We may be thankful for family, loved ones, friends – and even a certain degree of material prosperity. However, when we examine the origins of America, and the inadequate intellectual and philosophical concepts that later fueled a senseless and failed “revolution” (it only served to replace one government with another), it is clear to anyone of cogent thought that we are directing gratitude towards that which deserves only our condemnation.
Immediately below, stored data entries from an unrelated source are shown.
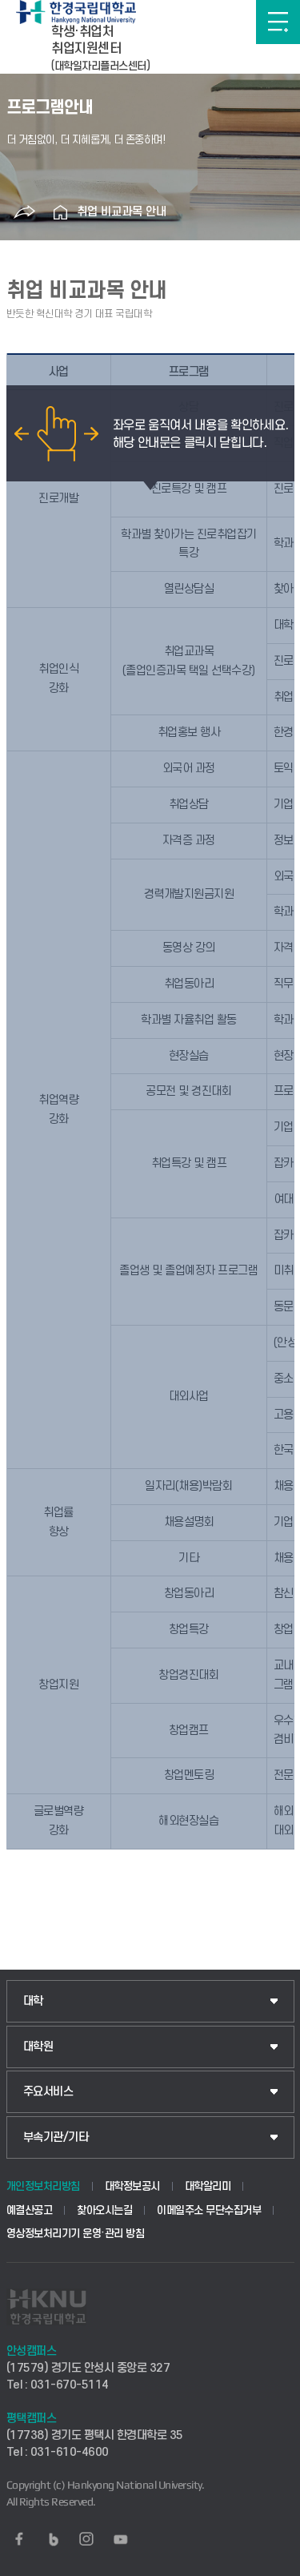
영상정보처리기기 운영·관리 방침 (75, 2234)
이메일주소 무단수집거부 (209, 2210)
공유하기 (25, 212)
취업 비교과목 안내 (121, 212)
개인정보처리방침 (43, 2186)
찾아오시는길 (104, 2210)
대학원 (38, 2047)
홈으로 (61, 212)
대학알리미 (208, 2186)
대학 (33, 2001)
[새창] (19, 2539)
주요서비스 (48, 2092)
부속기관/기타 (56, 2137)
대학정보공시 (132, 2186)
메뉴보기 (278, 22)
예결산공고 (29, 2210)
Thanks, in fact, should only be given to those who actively seek government’s dissolution into the ashcan of history.
C4SS News Analyst Alex R. Knight III is an author of horror, science fiction, and fantasy tales, living and writing in rural southern Vermont. He is the author of Victoria's Place and Other Tales of Terror (BareBones Publishing, 2008), and numerous other works, including non-fiction and poetry. He is also a regular contributor to the libertarian journal Strike The Root.







This is tendentious.
"invisible metaphysical entity" — No, they compacted with each other With other human beings. This was an act of forming a real compact, a real contract, among oneself and one's neighbors, in the state of nature. I thought anarchists respected private contract!
"then to an arrogant regent thousands of miles away across an ocean" — It's not like they had a choice in the matter! Do you really think the king would have allowed them to entirely spurn his rule? In fact, the reason why the Massachusetts Bay Colony took so long to write the Massachusetts Body of Liberties, was that Governor Winthrop was afraid that if the king saw the way they were actually running things, he would crush the whole endeavor. Better, thought Winthrop, to avoid writing down their laws, so that the king wouldn't know of the revolt (against English law) they were engaged in.
And the same reasoning is largely behind the banishment of Roger Williams. John Cotton, William Bradford, John Winthrop, and others were actually on quite good terms with Williams. But they knew that it was hard enough to keep their limited government from the attention of the throne, and they were afraid that Williams's anarchism was just too much. They liked Williams, but they thought he'd get the king's wrath called upon them.
(And by the way, Williams was himself a Puritan. He himself was educated according to Calvinism, and never renounced it. His arguments for religious tolerance and liberty and the separation of church and state, actually followed upon Calvinist lines, appealing to Martin Luther's doctrine of the two kingdoms, the same doctrine that James Madison cited in his letter to Schaeffer. The difference between Williams and John Cotton was not in the religious principles themselves, but only in how to apply them. Thus, we should not be surprised that eventually, it was the intellectual descendants of the Puritans themselves – the Reformed Baptists – who advocated for religious liberty, following the Great Awakening.)
The fact is, the Puritans were the heirs of the Reformed Christians who invented federalism and social contract, and thus minarchist libertarianism. Now, I understand the fact that anarcho-capitalists such as yourselves might not agree with minarchism. But I'd at least appreciate it if you distinguished the Puritans' minarchism from the monarchism and totalitarianism of everyone. Contemporary government evil owes itself to Rousseau, not to Locke (who was an heir of the Puritans).